Dataframe stu_alcol looks like following:
school sex age address famsize Pstatus Medu Fedu Mjob Fjob reason guardian
0 GP F 18 U GT3 A 4 4 at_home teacher course mother
1 GP F 17 U GT3 T 1 1 at_home other course father
2 GP F 15 U LE3 T 1 1 at_home other other mother
3 GP F 15 U GT3 T 4 2 health services home mother
4 GP F 16 U GT3 T 3 3 other other home father
Goal is to multiply all integer values with 10 (playing with data)
This code however throws 'invalid syntax' error
stu_alcol.transform(lambda x: x*10 if isinstance(x, int))
Can anyone help? Please understand that I am aware of other possible solutions. I just want to understand what can be possibly wrong here.

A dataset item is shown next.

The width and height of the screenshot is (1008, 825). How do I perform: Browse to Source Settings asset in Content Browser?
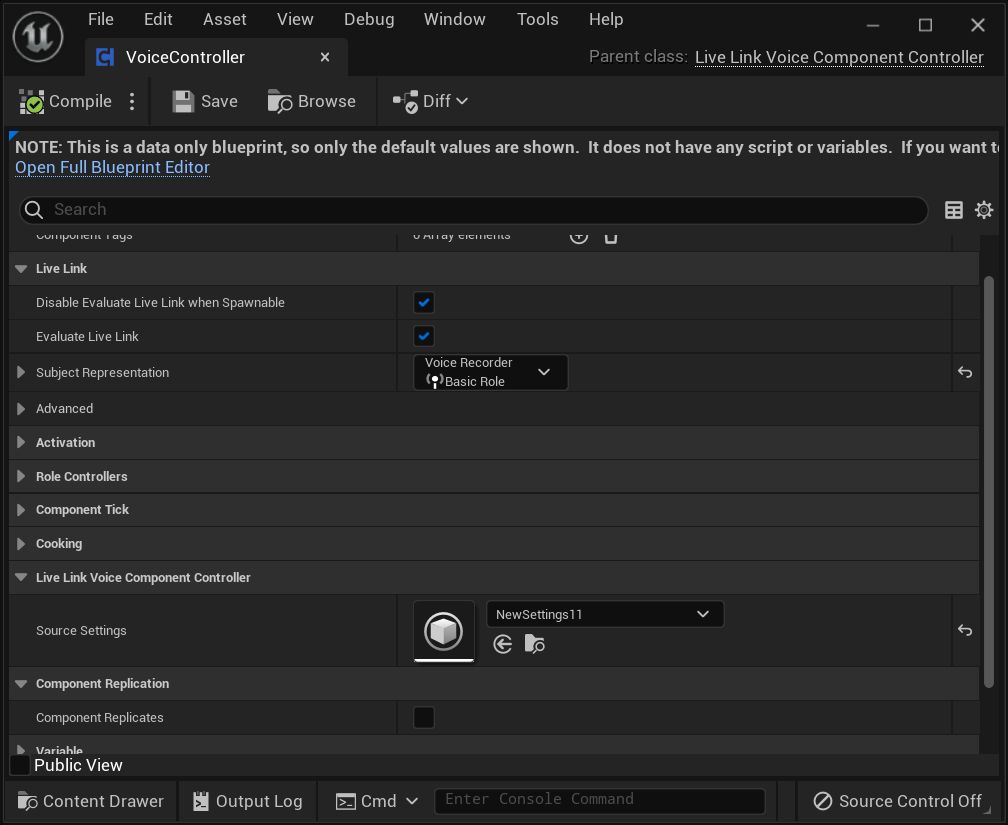tap(534, 644)
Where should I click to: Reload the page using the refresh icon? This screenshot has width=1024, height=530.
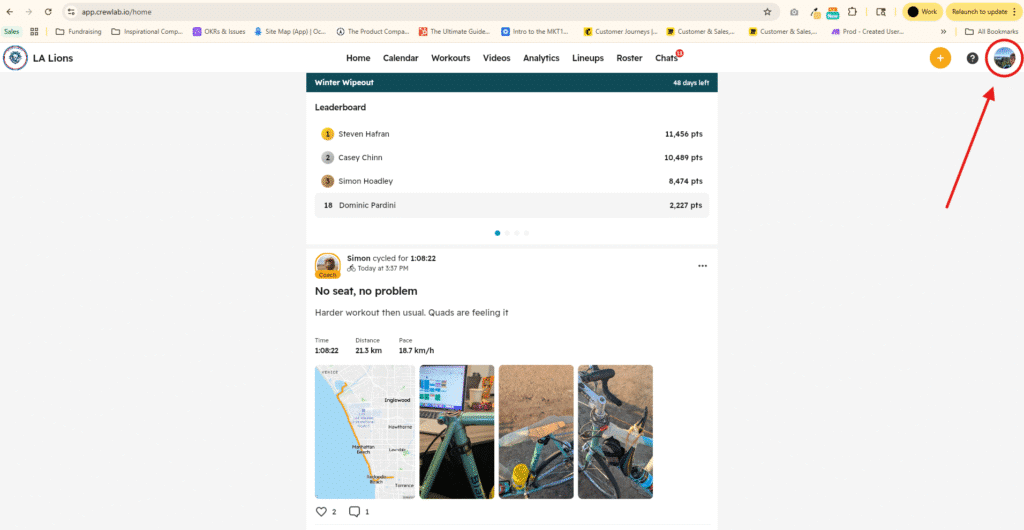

CodePudding user response:
You can update the entire df to numeric, and let 'coerce' conver the non-numerics to NaN. Multiply that by 10 and update the original df.
This should allow you to handle mixed-type columns properly as well.
df.update(df.apply(pd.to_numeric, errors='coerce').mul(10))
CodePudding user response:
You can select the columns by name and multiply them by a value.
stu_alcol[['age', 'Medu', 'Fedu']] *= 10
# stu_alcol[['age', 'Medu', 'Fedu']] = stu_alcol[['age', 'Medu', 'Fedu']]*10
# stu_alcol[['age', 'Medu', 'Fedu']] = stu_alcol[['age', 'Medu', 'Fedu']].multiply(10)
All three examples give the same result but using different notations.
Comment
You can perform a apply()
function to all rows like below:
stu_alcol = stu_alcol.apply(lambda x: [xx*10 if isinstance(xx,int) else xx for xx in x])
but this is not easy to read and can have some performance problems.
CodePudding user response:
The reason this isn't working is that a lambda function can only have one expression. Your if
makes the lambda function more than one expression, hence the 'invalid syntax' error.
You would have to make the lambda function a single expression, for example by making it its own function, to correct the error (also note that the type that you probably want to be checking for is numpy.int64
not int
).
As an example, the following will work (although the mult_ints_by_10
function is just some example code to make the point, and certainly isn't optimised!)
def mult_ints_by_10(data_series):
return_series = data_series.copy()
for loop in range(len(data_series)):
element = data_series[loop]
return_series[loop] = element * 10 if isinstance(element, numpy.int64) else element
return return_series
stu_alcol.transform(lambda x: mult_ints_by_10(x))